I have an Android app that allows the user to record data (such as accelerometer, latitude, longitude, etc.). There are a total of 9 of these fields, and the user can record for up to 10 minutes (3000 records per field). Therefore, a total of 27,000 data points can be collected. The user can also take pictures and videos to upload the SD Card as well.
When the user is done collecting data (or the 10 minutes are up), the data is stored in a String, which is later uploaded to the SD Card as a .csv file. The problem though is that it takes forever for the data to append to the string, due to the massive amount of garbage collecting (it appears to be approximately 5 collects or so per second!) The appending starts off fast, but seems to be slowing down as more and more as data is added.
This is the loop that causes the lag:
for( i = 0 ; i < len2 ; i++ ) {
data += accelX[i] + ", " + accelY[i] + ", " + accelZ[i] +
", " + accelT[i] + ", " + latitu[i] + ", " +
longit[i] + ", " + orient[i] + ", " +
magneX[i] + ", " + magneY[i] + ", " + magneZ[i] +
", " + millis[i] + "\n";
partialProg = 100.0 * ( (double)(i+1) / (double)(len2));
dia.setProgress((int) partialProg);
}
data is just a String, and nothing is being newed, so I’m unsure of why GC is being called so often. My question is: what is the problem here, and/or how can I make this more efficient?
You could use StringBuilder to concatenate the data:
StringBuilder is inherently faster for building long strings.

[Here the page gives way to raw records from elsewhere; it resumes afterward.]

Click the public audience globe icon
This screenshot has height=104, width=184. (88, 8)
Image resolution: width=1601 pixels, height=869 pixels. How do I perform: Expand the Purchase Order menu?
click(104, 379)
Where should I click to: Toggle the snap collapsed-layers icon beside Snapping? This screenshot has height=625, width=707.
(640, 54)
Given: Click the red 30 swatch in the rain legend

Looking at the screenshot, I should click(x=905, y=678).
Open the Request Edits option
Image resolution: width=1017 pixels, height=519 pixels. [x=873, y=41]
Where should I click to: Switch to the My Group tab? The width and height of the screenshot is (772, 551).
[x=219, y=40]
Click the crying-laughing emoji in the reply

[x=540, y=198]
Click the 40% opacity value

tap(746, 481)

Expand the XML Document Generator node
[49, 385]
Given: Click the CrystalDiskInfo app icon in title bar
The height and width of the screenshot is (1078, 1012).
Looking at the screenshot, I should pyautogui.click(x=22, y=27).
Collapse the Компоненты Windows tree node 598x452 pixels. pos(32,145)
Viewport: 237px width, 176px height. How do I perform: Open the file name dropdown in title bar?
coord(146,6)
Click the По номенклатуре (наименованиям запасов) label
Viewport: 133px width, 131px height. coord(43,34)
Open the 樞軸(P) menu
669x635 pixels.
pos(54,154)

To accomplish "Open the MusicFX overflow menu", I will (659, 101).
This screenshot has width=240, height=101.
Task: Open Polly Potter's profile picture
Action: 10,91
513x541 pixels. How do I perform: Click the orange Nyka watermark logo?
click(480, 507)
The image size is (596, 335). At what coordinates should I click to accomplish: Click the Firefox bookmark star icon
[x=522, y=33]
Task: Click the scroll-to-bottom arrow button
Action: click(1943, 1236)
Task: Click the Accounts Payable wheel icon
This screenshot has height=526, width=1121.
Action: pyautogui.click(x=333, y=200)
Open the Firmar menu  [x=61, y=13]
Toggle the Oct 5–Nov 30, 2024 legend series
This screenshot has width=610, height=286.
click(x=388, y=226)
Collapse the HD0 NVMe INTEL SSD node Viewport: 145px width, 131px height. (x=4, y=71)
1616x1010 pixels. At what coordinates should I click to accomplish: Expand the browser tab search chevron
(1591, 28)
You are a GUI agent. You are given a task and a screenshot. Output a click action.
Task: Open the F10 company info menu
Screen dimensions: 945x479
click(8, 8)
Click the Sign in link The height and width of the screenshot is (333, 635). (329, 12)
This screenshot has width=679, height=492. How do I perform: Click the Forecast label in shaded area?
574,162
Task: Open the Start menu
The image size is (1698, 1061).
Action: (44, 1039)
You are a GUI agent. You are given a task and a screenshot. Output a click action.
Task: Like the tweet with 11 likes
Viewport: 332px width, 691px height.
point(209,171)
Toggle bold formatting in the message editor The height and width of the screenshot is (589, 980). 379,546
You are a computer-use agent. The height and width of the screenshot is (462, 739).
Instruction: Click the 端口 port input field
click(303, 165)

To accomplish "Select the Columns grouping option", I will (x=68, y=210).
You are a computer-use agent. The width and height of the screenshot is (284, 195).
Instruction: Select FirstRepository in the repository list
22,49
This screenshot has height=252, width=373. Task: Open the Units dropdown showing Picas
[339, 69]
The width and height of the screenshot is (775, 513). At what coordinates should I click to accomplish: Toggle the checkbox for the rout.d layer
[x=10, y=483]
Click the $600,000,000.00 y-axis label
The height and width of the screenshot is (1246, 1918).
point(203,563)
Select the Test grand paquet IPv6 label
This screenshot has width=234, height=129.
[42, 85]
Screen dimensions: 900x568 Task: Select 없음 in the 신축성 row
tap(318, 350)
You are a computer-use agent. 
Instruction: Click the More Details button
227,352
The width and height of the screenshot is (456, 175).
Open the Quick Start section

It also avoids allocating so many String objects into the heap; since each += operator is creating a new String object rather than modifying the last one. This in turn leads to a large number of GC calls to clean up all the redundent String objects. See also: http://chaoticjava.com/posts/stringbuilder-vs-string/
As Marcelo points out; you may also find dealing with large amounts of data in memory may become problematic on low-spec Android devices, at which point you should consider appending the contents of your StringBuilder to a temporary file every X number of iterations to keep the footprint low. At the end of the process you can stream the file to whatever the destination is planned to be, or read segments of it back to memory on demand.